Records shown
============================================================

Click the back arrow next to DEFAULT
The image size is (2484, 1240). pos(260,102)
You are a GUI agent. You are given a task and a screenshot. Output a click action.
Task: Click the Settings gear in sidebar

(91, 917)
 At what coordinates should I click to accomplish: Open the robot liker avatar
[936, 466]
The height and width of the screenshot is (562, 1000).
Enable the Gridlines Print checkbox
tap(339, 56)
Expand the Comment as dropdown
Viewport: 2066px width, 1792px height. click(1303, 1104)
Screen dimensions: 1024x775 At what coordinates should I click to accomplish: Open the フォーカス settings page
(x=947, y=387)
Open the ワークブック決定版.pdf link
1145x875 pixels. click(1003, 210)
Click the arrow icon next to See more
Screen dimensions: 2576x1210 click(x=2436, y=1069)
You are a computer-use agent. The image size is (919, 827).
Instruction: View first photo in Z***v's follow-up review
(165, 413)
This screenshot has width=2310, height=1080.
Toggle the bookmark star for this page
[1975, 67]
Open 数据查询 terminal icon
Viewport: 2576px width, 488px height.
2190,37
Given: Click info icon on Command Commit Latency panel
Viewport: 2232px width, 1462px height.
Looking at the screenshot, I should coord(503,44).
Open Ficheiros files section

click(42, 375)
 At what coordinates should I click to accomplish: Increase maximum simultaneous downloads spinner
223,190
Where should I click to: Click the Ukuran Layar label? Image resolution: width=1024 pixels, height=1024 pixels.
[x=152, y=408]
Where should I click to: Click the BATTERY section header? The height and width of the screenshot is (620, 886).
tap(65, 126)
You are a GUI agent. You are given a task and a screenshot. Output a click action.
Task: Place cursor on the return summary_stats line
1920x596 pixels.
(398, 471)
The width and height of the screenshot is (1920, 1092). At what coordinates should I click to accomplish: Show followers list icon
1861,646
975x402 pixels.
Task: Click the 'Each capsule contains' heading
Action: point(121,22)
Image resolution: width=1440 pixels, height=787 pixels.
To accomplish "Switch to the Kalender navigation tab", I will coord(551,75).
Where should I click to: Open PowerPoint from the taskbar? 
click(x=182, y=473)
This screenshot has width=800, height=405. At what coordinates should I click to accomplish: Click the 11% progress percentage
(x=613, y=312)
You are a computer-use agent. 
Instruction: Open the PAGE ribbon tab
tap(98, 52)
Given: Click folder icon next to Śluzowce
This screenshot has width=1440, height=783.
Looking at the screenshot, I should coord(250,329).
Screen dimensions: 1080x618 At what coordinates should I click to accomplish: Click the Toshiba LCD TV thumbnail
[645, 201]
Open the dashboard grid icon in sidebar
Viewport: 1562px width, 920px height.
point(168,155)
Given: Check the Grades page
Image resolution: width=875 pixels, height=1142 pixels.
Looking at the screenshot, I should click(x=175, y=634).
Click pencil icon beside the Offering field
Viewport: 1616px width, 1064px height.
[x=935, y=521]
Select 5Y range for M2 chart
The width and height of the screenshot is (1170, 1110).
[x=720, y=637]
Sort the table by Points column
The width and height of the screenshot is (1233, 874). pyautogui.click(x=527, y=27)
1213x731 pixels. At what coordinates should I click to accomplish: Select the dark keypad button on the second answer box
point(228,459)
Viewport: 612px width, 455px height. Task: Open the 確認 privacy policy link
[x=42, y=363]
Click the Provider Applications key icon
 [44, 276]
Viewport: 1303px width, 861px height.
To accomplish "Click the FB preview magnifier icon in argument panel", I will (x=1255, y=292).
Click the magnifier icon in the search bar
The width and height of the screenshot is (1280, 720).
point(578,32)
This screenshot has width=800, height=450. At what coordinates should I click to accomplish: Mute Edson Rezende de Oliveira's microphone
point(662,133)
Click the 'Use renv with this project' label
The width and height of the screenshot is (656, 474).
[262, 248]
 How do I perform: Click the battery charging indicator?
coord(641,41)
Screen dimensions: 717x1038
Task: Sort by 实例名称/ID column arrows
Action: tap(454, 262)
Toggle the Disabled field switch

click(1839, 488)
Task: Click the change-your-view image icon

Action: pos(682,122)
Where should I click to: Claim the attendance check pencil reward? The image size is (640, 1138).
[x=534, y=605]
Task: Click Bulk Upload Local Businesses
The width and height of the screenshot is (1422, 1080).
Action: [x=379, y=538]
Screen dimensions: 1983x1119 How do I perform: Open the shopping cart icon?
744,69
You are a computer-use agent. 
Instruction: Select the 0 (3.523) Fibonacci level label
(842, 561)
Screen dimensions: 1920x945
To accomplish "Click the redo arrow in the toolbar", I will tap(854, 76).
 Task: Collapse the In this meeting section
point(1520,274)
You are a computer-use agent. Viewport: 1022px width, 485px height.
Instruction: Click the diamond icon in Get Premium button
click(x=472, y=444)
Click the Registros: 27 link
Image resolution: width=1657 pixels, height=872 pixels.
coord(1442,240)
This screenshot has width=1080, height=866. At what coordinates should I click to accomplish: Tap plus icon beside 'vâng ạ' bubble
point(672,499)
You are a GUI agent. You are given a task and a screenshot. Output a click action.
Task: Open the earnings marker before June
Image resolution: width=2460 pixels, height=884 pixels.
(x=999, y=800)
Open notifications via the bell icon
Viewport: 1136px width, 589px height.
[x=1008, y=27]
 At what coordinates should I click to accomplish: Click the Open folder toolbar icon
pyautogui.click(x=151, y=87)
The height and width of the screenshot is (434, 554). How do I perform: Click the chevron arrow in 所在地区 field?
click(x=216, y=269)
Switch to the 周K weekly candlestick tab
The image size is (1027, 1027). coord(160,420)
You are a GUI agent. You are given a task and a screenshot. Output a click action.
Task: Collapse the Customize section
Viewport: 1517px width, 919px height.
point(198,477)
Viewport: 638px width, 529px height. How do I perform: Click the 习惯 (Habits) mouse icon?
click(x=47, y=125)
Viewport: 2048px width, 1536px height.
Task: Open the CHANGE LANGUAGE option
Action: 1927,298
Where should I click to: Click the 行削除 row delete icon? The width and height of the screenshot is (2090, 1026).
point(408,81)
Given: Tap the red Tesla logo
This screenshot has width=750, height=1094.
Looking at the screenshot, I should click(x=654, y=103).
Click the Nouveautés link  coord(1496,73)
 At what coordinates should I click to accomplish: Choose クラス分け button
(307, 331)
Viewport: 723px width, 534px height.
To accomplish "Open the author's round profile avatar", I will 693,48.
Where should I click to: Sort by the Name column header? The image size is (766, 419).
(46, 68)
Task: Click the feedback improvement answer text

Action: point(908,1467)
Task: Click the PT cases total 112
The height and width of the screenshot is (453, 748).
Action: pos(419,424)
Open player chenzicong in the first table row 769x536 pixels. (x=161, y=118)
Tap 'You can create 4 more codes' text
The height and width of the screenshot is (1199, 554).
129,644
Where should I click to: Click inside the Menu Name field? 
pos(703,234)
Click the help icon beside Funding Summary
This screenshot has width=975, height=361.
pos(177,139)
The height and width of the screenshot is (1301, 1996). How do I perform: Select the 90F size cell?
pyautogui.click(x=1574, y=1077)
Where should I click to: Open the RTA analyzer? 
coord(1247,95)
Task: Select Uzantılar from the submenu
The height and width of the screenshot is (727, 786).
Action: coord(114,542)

============================================================

What this task involves
Repeat the items above verbatim, starting with the line that contains "Select 5Y range for M2 chart" and ending with the line that contains "point(662,133)", both of those lines included.

Worked solution
Select 5Y range for M2 chart
The width and height of the screenshot is (1170, 1110).
[x=720, y=637]
Sort the table by Points column
The width and height of the screenshot is (1233, 874). pyautogui.click(x=527, y=27)
1213x731 pixels. At what coordinates should I click to accomplish: Select the dark keypad button on the second answer box
point(228,459)
Viewport: 612px width, 455px height. Task: Open the 確認 privacy policy link
[x=42, y=363]
Click the Provider Applications key icon
 [44, 276]
Viewport: 1303px width, 861px height.
To accomplish "Click the FB preview magnifier icon in argument panel", I will (x=1255, y=292).
Click the magnifier icon in the search bar
The width and height of the screenshot is (1280, 720).
point(578,32)
This screenshot has width=800, height=450. At what coordinates should I click to accomplish: Mute Edson Rezende de Oliveira's microphone
point(662,133)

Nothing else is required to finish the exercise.